Sahy Ratia campe un Georges convaincu, d’une grande aisance, tour à tour enjoué pour « Ah quel plaisir d’être soldat » ou inquiet « Viens, gentille dame ». Sa voix légère est bien adaptée à ce type de répertoire. Le timbre est clair, homogène, le phrasé précis. Il allège facilement les aigus en voix mixte (caractéristique de la tradition des haute-contre à la française) tout en s’aidant fréquemment des fosses nasales.

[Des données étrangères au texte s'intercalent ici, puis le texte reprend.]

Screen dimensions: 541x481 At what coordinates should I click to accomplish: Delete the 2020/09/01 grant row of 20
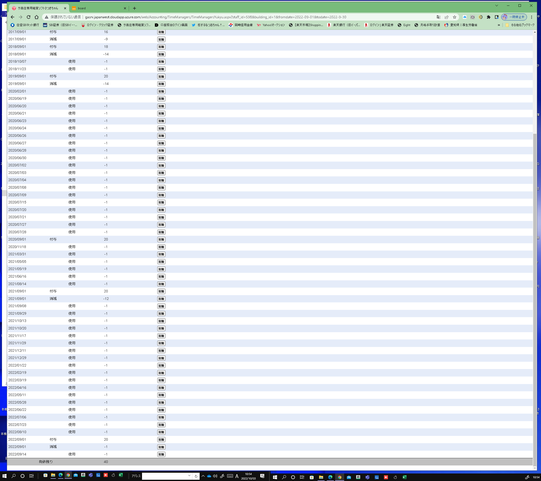[x=161, y=239]
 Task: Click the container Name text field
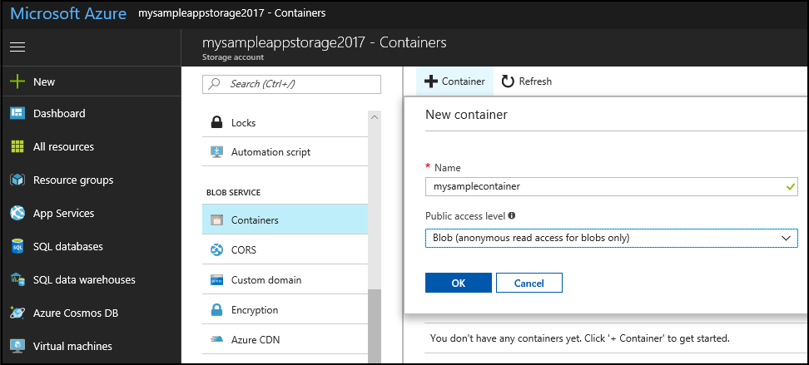(603, 187)
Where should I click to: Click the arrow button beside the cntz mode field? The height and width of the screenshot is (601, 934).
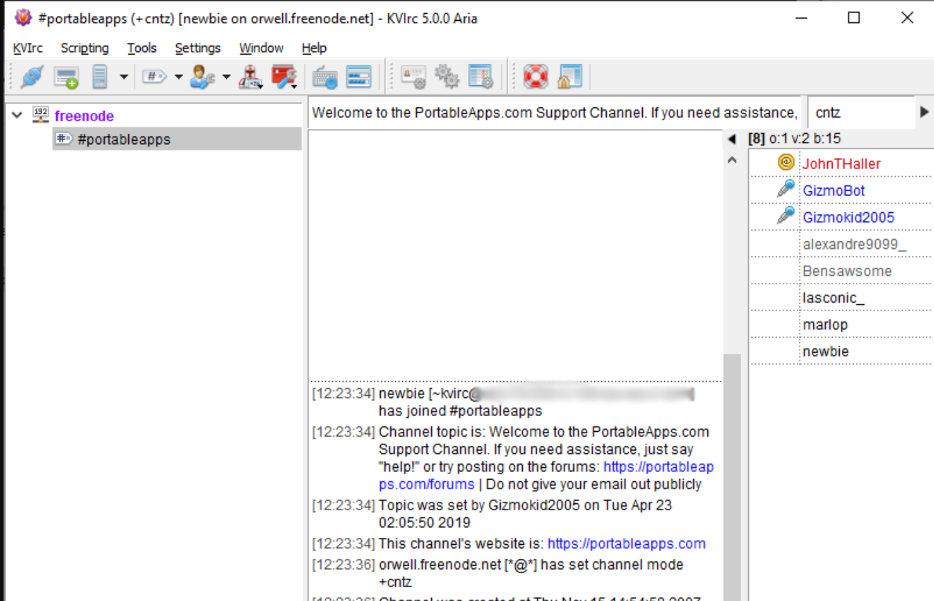coord(923,112)
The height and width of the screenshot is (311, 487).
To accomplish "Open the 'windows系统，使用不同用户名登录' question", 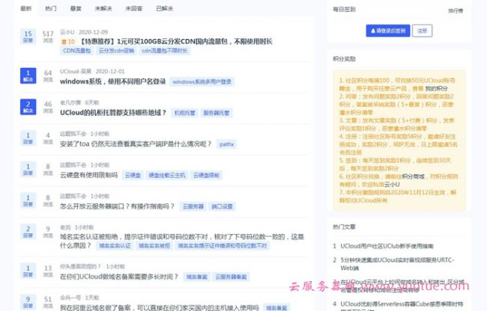I will pyautogui.click(x=112, y=81).
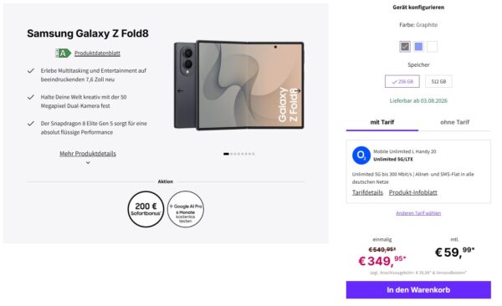Viewport: 502px width, 306px height.
Task: Click the Galaxy Z Fold8 product image
Action: [x=238, y=85]
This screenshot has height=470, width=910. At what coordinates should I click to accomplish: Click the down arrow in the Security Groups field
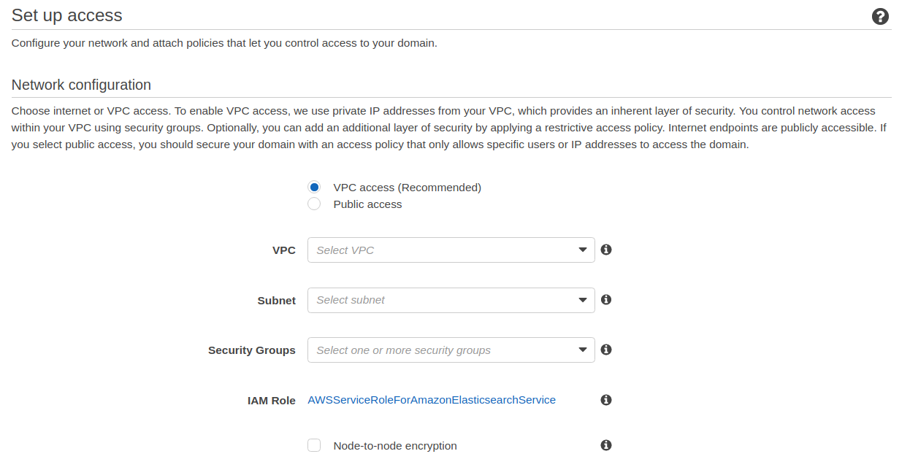click(x=583, y=350)
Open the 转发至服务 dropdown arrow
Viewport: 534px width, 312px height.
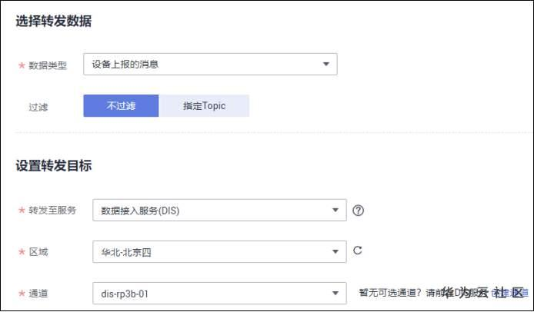coord(335,210)
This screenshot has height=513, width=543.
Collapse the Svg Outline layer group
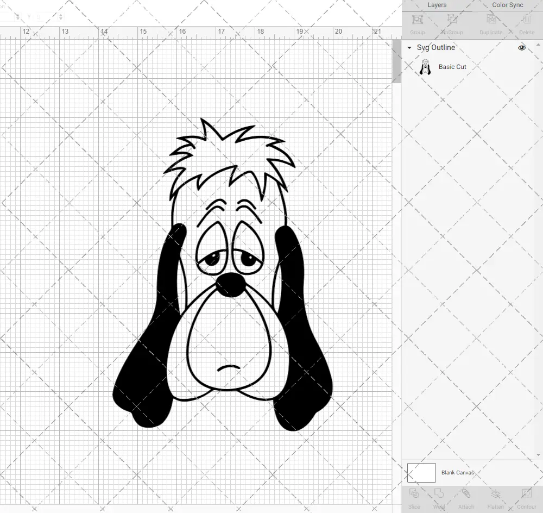(x=408, y=48)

Dickson, le fermier gentiment moqué par sa femme, est interprété par Fabien Hyon. Sa voix de ténor nuancée et timbrée sur l’ensemble de la tessiture se distingue de l’autre ténor par un vibrato plus perceptible et une émission moins nasale. Jenny, sa femme est interprétée par Sandrine Buendia. Cette fermière virevoltante au fort caractère, ne craint pas la Dame blanche, mais sa voix agile de soprano au timbre chaud manque un peu d’homogénéité dans les aigus parfois trop projetés, notamment dans les duos avec Fabien Hyon. Dans l’air très attendu (emprunté par Hergé dans Le Crabe aux pinces d’or) « La Dame blanche vous regarde », elle fait preuve d’expressivité, de conviction et tient en haleine son auditoire.

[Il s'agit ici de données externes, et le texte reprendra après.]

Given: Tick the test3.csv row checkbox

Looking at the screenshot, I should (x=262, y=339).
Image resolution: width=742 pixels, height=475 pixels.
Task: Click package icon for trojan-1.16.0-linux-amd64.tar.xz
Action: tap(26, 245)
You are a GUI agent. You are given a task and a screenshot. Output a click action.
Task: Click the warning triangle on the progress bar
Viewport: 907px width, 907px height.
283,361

Le rôle de Gaveston, l’ancien intendant du château devenu « nouveau riche » est tenu par Yannis François, qui installe une élégance scénique, acquise par sa formation de danseur. Sa voix présente un timbre de basse avec des graves qui se dessinent profonds, mais avec cependant des difficultés à passer l’orchestre ou à se faire bien entendre dans les ensembles. Il pousse par moment dans les aigus et les forte, perdant alors son accroche et la brillance du timbre, même s’il apporte une couleur harmonique intéressante avec la soprano et la mezzo.

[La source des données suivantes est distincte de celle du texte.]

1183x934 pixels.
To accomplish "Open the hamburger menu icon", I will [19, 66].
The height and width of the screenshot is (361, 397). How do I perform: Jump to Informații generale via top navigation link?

Marguerite interprétée par la mezzo-soprano Majdouline Zerari campe à la fois une gardienne résignée à quitter le château et une figure maternelle auprès d’Anna. Son timbre chaud, sa voix homogène et nuancée se déploie avec conviction dans son air au début du second acte « Fuseaux légers, tournez ». Elle trouve également sa place dans les ensembles. Enfin, Ronan Airault incarne le juge de paix menant la vente aux enchères. D’emblée, il affirme son autorité par une voix de baryton-basse sonore, chaude et bien timbrée.
Grâce à la fusion scénique et vocale des huit chanteurs de l’ensemble Le Cortège d’Orphée, une complémentarité s’installe dans les scènes d’ensemble. L’Orchestre Les Siècles constitué de 19 musiciens, sous la direction précise et énergique du jeune chef Nicolas Simon, grimé et costumé pour la circonstance en oiseau au plumage d’un rouge chatoyant, sorte de Papageno guidant ses musiciens pour faire sortir les plus beaux chants de leurs instruments. Sans toucher à la musique de Boieldieu, Robin Melchior a réorganisé l’instrumentation tout en respectant la couleur des instruments d’époque utilisés. L’authenticité des timbres, notamment le cor naturel, plonge dans un univers sonore idoine, contribuant aussi à la richesse de ce spectacle.
Wagner disait retrouver dans cet opéra « la vivacité et la grâce naturelle de l’esprit français ». Deux caractère à revivre dans les merveilles de cette représentation.